I heard the rustle of her skirts, the whisper of her feet in the dust very close in the dark, then her startled gasp as she saw me. I looked at her then. She had seen but not recognized me. Her face was a pale moon of fear and her hands were at her mouth.

'All right, Sally,' I said. 'It's only me.'

I could smell her now. On the clean night air of the desert it was a perfumed smell like crushed rose petals, and mingled with it the warm smell of perspiration and lovet. My heart slid in my chest.

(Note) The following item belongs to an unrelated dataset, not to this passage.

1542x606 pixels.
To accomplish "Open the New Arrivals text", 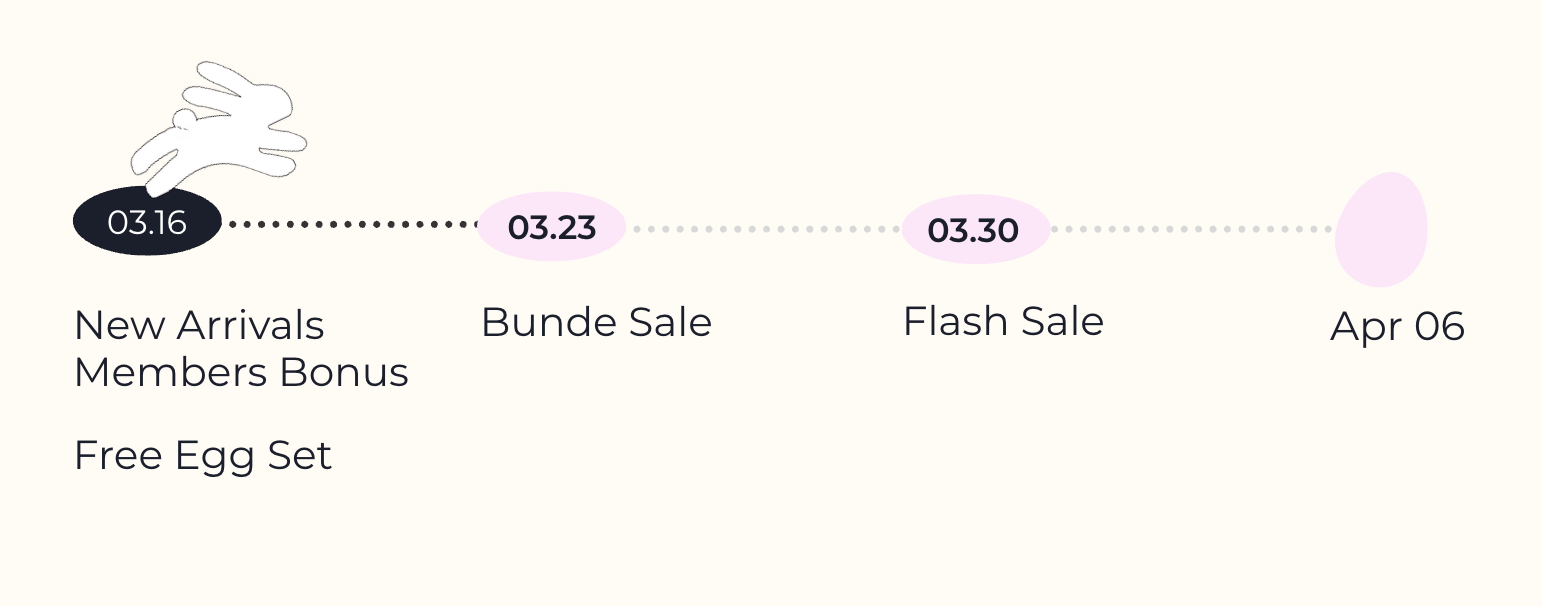I will point(199,326).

'Ben?' she said, and we were both silent, staring at each other.

'How long have you been here?'

'Long enough,' I answered, and again the silence.

'You know, then?' It was said in a small voice, shy and sad.

'I didn't mean to spy,' I said, and another silence.

'I believe you.' She began to move away. Then she turned back. 'Ben, I want to explain.'

'You don't have to do that,' I said.

'Yes, I do. I want to.'

'It doesn't matter, Sal.'

'It does matter.' And we faced each other. 'It does matter,' she repeated. 'I don't want you to think that I, well, that I am so terrible.'

'Forget it, Sally.' I said.

'I tried not to, Ben. I swear to you.''

'It's all right, Sally.'

'I couldn't help it, truly. I tried so hard to fight it. I didn't want it to happen.' She was crying now, silently, her shoulders shaking as she sobbed.

'It doesn't matter,' I said, and went to her. I took her gently to her room and put her on the bed. In the light I saw how her lips were swollen and kiss-inflamed.

'Oh, Ben, I would have given anything for it to be different.'

'I know, Sally.'

'I tried so hard, but it was too much for me. He had me in some kind of spell, from the very first moment I saw him.'

'That evening at the airport?' I could not help but ask the question, remembering how she had watched Louren that first time she met him and how later she had ranted against him.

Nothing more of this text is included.